Collect the lines of the entries where "logo" shows up.
___
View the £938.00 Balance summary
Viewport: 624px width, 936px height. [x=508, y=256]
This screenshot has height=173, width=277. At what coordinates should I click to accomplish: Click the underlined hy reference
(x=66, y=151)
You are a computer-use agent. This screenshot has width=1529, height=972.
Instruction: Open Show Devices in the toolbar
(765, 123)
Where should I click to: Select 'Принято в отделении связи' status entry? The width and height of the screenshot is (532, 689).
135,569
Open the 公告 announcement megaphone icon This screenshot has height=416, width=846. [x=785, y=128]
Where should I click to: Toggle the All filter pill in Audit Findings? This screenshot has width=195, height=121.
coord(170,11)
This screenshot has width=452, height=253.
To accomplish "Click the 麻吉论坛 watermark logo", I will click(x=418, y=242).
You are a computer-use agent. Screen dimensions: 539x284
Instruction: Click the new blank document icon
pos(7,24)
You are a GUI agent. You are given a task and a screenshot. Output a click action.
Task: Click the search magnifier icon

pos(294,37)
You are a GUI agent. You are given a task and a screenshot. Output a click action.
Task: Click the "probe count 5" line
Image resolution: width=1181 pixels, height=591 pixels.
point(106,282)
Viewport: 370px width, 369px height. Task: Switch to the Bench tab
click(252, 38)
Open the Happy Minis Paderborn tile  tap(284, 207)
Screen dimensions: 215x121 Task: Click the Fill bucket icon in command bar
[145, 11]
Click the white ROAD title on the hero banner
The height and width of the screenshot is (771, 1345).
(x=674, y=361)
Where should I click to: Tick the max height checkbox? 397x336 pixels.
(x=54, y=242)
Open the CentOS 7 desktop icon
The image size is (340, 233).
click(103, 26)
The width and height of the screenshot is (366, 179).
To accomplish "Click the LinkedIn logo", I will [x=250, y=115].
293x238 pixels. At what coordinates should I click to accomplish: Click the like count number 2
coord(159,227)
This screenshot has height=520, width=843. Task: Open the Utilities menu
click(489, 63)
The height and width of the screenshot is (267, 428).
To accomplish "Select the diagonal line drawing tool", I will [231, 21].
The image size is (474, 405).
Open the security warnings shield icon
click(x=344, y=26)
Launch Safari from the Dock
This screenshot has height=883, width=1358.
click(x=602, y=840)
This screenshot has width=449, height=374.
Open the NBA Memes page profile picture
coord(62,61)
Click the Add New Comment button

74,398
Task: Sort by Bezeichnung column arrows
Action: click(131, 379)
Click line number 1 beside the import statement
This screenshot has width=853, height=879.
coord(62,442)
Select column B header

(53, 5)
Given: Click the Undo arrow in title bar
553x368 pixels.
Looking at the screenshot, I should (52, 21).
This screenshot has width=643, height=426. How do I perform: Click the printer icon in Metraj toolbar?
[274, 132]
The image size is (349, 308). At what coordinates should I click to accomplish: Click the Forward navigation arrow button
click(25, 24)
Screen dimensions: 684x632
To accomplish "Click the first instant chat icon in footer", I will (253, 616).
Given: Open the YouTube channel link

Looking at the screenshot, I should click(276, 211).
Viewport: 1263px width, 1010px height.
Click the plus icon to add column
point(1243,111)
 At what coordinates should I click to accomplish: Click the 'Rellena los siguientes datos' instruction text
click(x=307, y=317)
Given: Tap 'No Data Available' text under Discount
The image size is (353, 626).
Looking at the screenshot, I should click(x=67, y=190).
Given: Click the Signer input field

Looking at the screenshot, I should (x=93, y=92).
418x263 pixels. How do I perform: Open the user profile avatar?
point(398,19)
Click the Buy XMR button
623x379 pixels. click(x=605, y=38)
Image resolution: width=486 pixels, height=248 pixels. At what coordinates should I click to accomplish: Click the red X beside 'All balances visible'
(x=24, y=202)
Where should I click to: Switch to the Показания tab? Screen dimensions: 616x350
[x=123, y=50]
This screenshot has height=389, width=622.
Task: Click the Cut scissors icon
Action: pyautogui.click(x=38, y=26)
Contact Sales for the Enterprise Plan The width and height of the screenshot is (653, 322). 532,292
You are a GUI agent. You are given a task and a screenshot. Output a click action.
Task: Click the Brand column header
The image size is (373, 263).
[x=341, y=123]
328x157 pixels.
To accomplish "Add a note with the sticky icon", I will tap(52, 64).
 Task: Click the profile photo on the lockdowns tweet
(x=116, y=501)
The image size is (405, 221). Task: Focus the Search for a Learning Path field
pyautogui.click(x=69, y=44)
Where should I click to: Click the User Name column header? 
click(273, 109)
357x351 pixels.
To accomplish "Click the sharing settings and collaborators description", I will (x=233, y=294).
___
*Result for this task:*
To accomplish "Click the 麻吉论坛 watermark logo", I will click(x=418, y=242).
To accomplish "Click the LinkedIn logo", I will [x=250, y=115].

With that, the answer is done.